When it comes to safety, employees really need to believe that their leaders and coworkers genuinely care about their overall well-being. Posters and policy documents are simply not enough – leaders must speak the word every day. Coaching conversations shouldn’t be about an employee’s productivity, but rather about the safety and effectiveness of their behaviors, and why. A good leader seeks to understand what led to the behavior and tackles the root causes. Is the employee well physically and mentally? This is the essence of a true “safety culture”.

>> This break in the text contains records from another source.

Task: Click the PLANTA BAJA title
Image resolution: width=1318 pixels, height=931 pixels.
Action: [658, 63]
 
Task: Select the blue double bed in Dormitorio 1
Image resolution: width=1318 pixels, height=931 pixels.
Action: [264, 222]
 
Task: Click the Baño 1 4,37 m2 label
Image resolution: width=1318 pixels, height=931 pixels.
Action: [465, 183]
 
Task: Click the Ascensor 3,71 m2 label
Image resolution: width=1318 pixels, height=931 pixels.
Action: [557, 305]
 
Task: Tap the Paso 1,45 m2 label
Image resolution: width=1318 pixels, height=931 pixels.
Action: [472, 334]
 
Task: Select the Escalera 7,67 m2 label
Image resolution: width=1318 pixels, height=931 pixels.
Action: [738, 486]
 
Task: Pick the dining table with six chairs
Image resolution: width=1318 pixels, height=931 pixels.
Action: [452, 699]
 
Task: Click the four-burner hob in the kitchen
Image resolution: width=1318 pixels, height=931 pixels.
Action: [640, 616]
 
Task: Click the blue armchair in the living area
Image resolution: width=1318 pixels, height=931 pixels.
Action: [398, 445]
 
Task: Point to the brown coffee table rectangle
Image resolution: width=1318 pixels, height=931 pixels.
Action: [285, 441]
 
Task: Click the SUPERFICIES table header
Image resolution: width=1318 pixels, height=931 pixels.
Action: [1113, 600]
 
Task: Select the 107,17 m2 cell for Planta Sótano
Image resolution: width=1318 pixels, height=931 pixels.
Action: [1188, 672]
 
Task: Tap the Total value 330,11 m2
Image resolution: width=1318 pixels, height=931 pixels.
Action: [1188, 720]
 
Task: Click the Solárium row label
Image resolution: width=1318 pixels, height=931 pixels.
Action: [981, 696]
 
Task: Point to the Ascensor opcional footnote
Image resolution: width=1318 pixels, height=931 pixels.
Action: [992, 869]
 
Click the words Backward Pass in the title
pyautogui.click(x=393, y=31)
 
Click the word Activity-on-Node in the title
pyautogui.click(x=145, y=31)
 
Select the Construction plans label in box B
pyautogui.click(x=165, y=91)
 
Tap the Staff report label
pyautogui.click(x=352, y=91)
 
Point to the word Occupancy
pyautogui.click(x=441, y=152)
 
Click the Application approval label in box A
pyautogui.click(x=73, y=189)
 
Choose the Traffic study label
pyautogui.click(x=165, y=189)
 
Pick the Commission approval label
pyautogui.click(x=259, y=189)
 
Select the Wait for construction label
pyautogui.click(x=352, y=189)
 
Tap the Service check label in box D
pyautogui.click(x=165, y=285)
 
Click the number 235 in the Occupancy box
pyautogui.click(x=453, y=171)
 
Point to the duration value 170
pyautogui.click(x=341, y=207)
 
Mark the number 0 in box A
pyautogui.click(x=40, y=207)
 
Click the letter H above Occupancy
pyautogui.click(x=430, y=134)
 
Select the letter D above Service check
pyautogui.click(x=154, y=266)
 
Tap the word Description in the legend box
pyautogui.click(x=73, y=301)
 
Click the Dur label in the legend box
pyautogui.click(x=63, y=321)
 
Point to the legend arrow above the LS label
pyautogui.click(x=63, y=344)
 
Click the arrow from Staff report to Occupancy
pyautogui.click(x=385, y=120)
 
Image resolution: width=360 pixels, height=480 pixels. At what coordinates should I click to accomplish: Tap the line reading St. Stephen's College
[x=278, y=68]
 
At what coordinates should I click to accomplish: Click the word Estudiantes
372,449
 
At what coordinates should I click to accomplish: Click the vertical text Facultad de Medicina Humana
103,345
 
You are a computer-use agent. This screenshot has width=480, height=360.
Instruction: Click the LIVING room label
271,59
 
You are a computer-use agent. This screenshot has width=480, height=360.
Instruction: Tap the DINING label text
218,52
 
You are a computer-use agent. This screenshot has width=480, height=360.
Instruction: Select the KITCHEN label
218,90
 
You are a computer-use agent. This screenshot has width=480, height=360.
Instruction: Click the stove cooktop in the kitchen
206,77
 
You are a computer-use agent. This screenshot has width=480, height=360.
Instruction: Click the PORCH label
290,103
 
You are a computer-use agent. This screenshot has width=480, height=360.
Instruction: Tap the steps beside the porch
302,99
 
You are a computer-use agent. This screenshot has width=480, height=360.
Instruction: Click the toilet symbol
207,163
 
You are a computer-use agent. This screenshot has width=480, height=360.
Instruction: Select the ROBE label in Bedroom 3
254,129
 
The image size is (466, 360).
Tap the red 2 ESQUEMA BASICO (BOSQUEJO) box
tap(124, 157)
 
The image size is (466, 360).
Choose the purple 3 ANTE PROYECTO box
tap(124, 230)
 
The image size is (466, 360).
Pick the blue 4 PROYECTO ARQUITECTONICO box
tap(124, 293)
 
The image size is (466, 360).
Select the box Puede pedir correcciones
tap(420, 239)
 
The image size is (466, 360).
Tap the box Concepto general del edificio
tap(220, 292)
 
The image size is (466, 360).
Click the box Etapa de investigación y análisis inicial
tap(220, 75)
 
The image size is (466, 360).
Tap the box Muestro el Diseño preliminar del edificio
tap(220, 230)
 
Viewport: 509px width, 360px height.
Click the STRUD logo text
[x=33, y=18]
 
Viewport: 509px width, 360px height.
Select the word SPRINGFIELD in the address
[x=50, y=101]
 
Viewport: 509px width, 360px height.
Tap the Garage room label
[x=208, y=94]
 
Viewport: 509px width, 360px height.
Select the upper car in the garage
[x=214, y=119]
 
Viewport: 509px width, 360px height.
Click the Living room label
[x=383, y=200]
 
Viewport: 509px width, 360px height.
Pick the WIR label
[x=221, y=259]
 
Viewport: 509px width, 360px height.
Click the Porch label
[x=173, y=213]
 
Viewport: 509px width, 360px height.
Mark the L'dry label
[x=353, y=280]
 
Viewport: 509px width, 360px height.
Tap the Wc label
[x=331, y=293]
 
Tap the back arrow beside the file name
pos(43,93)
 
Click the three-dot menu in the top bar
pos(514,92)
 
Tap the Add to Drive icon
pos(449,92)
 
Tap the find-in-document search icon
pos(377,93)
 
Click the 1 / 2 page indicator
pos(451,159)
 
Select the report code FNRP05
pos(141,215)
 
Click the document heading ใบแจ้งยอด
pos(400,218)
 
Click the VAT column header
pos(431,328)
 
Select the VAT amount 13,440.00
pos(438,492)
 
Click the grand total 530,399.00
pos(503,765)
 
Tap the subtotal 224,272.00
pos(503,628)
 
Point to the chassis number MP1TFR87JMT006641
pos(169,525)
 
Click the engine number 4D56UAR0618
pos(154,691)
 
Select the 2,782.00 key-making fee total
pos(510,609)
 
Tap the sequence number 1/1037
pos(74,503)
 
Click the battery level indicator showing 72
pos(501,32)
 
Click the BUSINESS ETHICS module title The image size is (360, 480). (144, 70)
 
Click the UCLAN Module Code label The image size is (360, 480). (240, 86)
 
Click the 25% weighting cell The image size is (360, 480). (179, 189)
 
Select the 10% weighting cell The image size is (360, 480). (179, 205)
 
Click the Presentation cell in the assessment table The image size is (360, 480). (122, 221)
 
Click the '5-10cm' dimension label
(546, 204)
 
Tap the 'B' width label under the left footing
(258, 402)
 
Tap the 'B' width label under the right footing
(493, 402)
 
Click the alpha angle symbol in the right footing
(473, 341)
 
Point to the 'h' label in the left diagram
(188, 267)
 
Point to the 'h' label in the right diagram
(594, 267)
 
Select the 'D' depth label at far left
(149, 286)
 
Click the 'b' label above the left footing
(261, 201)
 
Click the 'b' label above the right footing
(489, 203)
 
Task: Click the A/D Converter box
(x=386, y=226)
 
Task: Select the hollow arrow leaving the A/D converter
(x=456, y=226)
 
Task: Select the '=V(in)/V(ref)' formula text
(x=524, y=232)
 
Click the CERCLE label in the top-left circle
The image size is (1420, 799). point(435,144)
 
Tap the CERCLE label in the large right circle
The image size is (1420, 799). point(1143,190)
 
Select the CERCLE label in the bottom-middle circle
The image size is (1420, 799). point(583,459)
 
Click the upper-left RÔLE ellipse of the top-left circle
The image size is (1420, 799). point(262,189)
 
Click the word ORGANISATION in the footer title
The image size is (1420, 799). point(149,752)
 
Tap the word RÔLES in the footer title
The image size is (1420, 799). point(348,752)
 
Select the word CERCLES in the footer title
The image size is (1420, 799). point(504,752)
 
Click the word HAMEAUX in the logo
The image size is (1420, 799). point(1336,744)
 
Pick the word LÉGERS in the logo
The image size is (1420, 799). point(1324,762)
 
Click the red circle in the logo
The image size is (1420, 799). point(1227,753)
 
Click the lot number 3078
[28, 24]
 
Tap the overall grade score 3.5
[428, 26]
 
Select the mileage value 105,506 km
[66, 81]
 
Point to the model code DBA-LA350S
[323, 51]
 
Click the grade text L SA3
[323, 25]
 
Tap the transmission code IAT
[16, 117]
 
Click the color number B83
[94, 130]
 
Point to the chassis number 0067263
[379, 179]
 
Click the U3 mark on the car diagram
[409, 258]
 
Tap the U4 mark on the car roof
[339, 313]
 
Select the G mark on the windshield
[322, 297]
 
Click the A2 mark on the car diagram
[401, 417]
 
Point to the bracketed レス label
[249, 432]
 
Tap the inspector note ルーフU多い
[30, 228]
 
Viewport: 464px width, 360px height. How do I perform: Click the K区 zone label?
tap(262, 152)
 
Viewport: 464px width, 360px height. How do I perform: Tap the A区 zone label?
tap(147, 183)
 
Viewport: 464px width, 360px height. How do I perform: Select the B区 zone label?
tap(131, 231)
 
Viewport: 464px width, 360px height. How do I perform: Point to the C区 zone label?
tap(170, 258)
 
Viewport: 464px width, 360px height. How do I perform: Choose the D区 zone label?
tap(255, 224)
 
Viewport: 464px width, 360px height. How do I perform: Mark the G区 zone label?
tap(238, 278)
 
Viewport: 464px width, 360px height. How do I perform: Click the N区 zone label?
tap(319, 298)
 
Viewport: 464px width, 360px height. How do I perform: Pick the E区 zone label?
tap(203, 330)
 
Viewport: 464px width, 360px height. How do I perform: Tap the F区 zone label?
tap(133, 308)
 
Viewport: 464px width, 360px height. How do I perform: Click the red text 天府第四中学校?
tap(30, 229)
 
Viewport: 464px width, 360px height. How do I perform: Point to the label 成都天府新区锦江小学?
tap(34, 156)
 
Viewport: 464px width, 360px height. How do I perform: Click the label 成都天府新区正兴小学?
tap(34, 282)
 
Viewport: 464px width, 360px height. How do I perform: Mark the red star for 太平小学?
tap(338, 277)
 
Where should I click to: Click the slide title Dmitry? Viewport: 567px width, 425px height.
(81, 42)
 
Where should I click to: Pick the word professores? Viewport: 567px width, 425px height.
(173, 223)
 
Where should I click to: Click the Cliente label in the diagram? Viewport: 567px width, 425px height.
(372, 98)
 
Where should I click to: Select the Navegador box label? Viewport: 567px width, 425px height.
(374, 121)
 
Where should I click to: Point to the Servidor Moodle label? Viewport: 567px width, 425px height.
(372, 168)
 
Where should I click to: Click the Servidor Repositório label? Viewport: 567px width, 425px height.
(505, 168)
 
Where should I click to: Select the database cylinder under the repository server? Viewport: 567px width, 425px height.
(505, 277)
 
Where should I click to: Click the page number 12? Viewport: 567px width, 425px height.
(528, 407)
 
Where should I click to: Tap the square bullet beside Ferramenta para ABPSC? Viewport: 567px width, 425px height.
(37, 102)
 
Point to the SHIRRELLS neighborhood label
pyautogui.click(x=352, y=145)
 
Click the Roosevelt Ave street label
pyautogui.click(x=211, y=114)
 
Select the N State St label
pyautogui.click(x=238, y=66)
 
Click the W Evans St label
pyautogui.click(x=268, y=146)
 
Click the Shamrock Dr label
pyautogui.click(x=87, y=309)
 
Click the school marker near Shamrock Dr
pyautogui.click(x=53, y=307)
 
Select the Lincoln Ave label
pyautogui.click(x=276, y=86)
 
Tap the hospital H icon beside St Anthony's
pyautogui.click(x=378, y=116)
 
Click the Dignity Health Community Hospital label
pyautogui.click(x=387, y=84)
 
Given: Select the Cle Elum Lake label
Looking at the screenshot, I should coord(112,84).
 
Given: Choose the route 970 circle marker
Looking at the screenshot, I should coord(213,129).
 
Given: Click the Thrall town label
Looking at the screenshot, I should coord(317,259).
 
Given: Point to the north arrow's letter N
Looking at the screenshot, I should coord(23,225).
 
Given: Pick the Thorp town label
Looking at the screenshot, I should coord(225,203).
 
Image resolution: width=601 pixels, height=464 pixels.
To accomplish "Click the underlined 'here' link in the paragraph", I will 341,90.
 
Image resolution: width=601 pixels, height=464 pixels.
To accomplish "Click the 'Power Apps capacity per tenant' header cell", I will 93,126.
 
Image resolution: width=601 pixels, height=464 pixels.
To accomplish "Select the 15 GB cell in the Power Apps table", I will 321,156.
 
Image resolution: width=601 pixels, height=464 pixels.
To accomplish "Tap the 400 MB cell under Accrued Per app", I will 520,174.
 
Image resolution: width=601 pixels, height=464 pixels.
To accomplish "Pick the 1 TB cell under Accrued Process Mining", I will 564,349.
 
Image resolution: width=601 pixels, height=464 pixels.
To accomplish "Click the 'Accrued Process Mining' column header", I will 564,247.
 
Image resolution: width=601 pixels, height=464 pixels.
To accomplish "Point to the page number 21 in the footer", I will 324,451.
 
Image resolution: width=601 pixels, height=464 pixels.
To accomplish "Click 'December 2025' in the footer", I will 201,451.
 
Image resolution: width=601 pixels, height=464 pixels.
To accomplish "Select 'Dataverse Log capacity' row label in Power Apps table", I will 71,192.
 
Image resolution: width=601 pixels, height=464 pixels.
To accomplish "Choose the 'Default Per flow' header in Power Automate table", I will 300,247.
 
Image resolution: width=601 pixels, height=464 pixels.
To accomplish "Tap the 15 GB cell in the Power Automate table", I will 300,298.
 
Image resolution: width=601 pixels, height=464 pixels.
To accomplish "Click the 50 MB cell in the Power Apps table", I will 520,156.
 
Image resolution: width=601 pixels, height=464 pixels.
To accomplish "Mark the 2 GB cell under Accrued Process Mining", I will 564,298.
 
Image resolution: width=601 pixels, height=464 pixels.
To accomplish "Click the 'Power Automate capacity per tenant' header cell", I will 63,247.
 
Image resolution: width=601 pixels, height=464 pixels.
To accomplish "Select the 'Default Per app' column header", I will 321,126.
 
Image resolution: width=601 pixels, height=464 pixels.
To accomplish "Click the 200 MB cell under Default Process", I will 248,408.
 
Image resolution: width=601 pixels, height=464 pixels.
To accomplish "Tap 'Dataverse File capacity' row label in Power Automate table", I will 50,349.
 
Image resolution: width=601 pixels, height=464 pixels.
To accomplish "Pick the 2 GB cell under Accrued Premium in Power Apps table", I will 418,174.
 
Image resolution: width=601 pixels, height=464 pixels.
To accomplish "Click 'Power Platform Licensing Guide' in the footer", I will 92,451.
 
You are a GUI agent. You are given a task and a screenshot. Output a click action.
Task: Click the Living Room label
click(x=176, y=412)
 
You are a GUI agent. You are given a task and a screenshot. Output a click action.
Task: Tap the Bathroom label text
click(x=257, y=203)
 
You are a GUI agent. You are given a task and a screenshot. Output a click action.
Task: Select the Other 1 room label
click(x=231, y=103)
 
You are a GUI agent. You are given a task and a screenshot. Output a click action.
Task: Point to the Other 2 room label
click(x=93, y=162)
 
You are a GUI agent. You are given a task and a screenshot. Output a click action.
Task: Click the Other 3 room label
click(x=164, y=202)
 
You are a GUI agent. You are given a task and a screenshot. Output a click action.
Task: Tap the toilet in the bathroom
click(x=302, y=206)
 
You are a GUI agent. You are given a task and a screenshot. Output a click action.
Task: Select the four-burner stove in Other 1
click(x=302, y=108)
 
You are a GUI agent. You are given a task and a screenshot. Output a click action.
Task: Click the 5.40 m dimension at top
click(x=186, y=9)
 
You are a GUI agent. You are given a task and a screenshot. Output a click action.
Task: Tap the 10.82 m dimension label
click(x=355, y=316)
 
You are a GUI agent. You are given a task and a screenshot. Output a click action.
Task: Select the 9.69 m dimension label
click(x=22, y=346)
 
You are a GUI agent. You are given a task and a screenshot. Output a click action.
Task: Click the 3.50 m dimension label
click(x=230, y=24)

Safety is just as important for the mind and the body
Effective leadership is the keystone of psychological safety, one of the fastest emerging pillars of a modern, healthy and safe work environment. Psychological safety is about feeling accepted and valued in a way where your opinions and contributions matter. Building a psychological safety net in the workplace requires ongoing efforts, especially on the part of managers, to invite openness, offer recognition, and provide an opportunity to challenge the status quo. Employees who feel excluded or anxious are much more likely to rush, become complacent, underperform, and have conflict at work.
People who are weak in psychological safety often lack the synergies that can arise from strong team dynamics, where dissent or playing devil’s advocate can ultimately lead to better decisions. They are also more likely to lose staff.
Unfortunately, only 26 percent of employees said they felt psychologically safe during the first year of the pandemic. And today, remote workers nervously watch employers roll out reintegration plans in the office. In a psychologically secure organization, employees will feel comfortable expressing their thoughts on a return-to-office scenario, describing their preferences for flexibility and details of a hybrid work scenario. This type of open dialogue will prevent managers from being surprised by an exodus of talent following the implementation of post-pandemic work plans.
For senior leaders looking to create a true culture of health and safety, this will require a shift in the safety discourse. Recognize that employees cannot be safe without a large and pervasive investment on the part of leaders – an investment that can be felt and approved by company staff every day. It will also require a real cultural shift away from seeing safety as a mere physical outcome versus a more holistic approach to employee well-being.
John Ferguson is the President and CEO of Purolator. He is the Leadership Lab columnist for July 2021.
This column is part of Globe Careers’ Leadership Lab series, where executives and experts share their perspectives and advice on the world of work. Find all the stories of the Leadership Lab on tgam.ca/leadershiplab and guidelines on how to contribute to the topic here.